There’s a reason Europe uses lavender for anxiety and sleep disorders instead of your standard pharma med … because it doesn’t work of course. (Here’s a link to the package insert if you’d like to brush up on your German and here’s the closest American version of Silexan/Lasea.)
HOW TO USE It
There are at least a million ways you can use lavender essential oil. You can diffuse it, wear it, place a few drops on the bottom of the feet, spray it on your stink, or apply it directly to the area in question. Although the FDA has given lavender the GRAS designation (Generally Regarded as Safe for Internal Consumption), most EO enthusiasts don’t recommend ingesting it.

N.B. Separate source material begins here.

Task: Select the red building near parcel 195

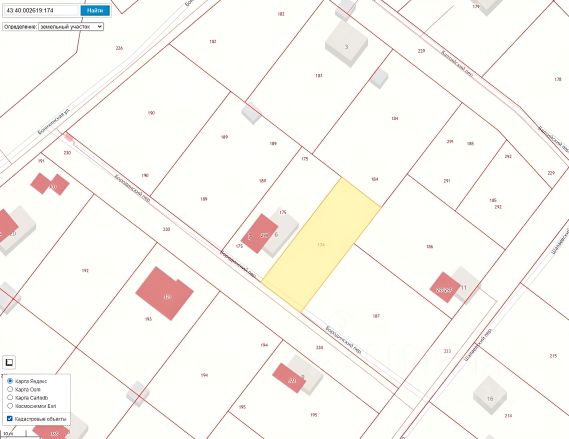Action: (x=290, y=378)
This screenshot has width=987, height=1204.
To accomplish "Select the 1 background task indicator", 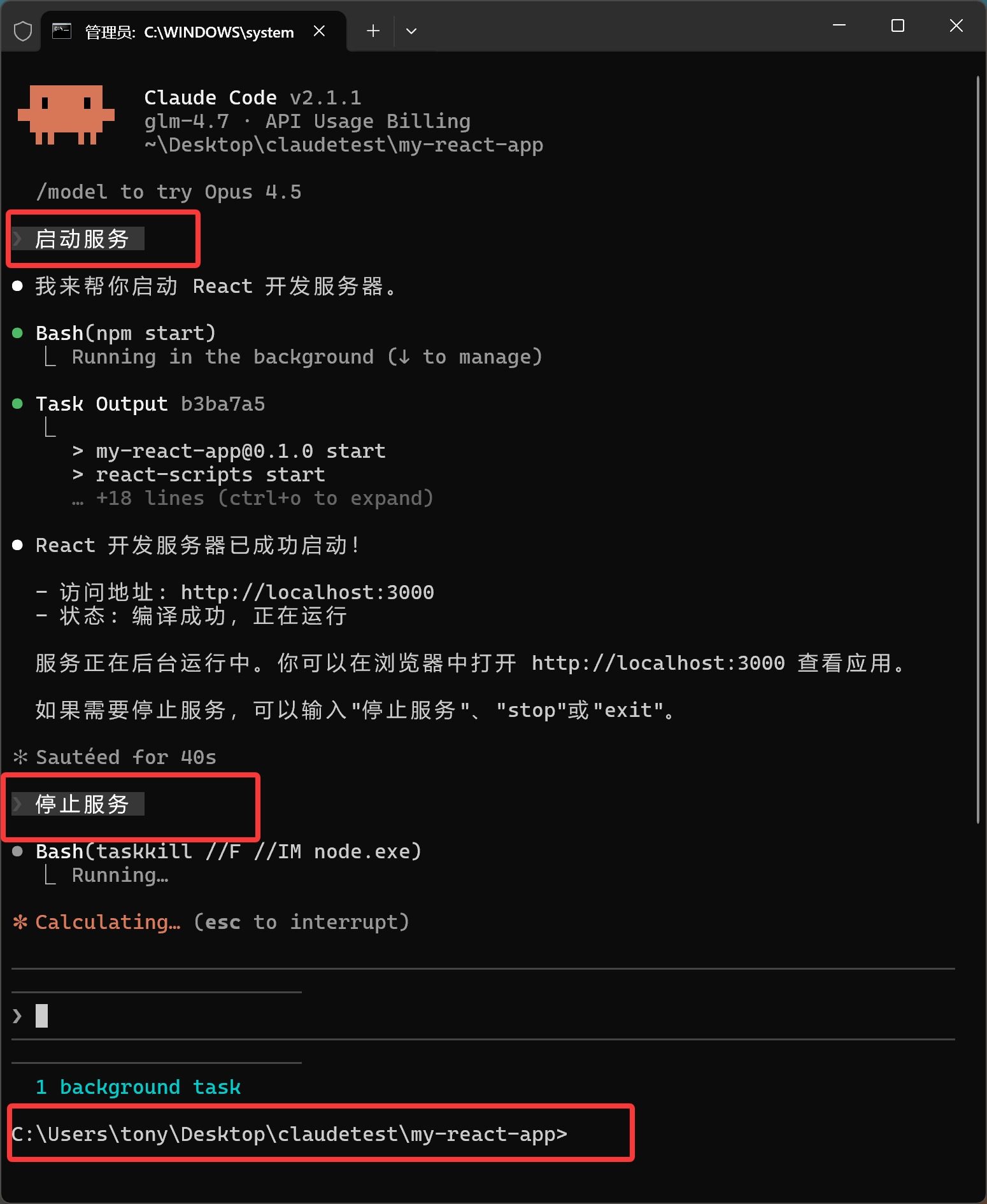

If you’re using a high quality, top-drawer oil, dilution isn’t required but I dilute all of the oils I use for my kids with a carrier oil to minimize the risk of skin irritation. Like all other oils, a little goes a long way so don’t drown whatever it is you have in anything.
If You Want to Get Crazy
If you want to get crazy with essential oils, I’m not going to stop you. But if you want to have a few on hand that will save you in a pinch or get the job done when you’re literally about to lose it, just choose two … or make sure peppermint and lavender are two of the hundreds of oils you have on hand when you need a little woo.
(I have a disclaimer. You should read it. I’m not claiming essential oils do anything. In fact, they do not work at all … but they sure smell good and I use them all the time — for pretty much everything.)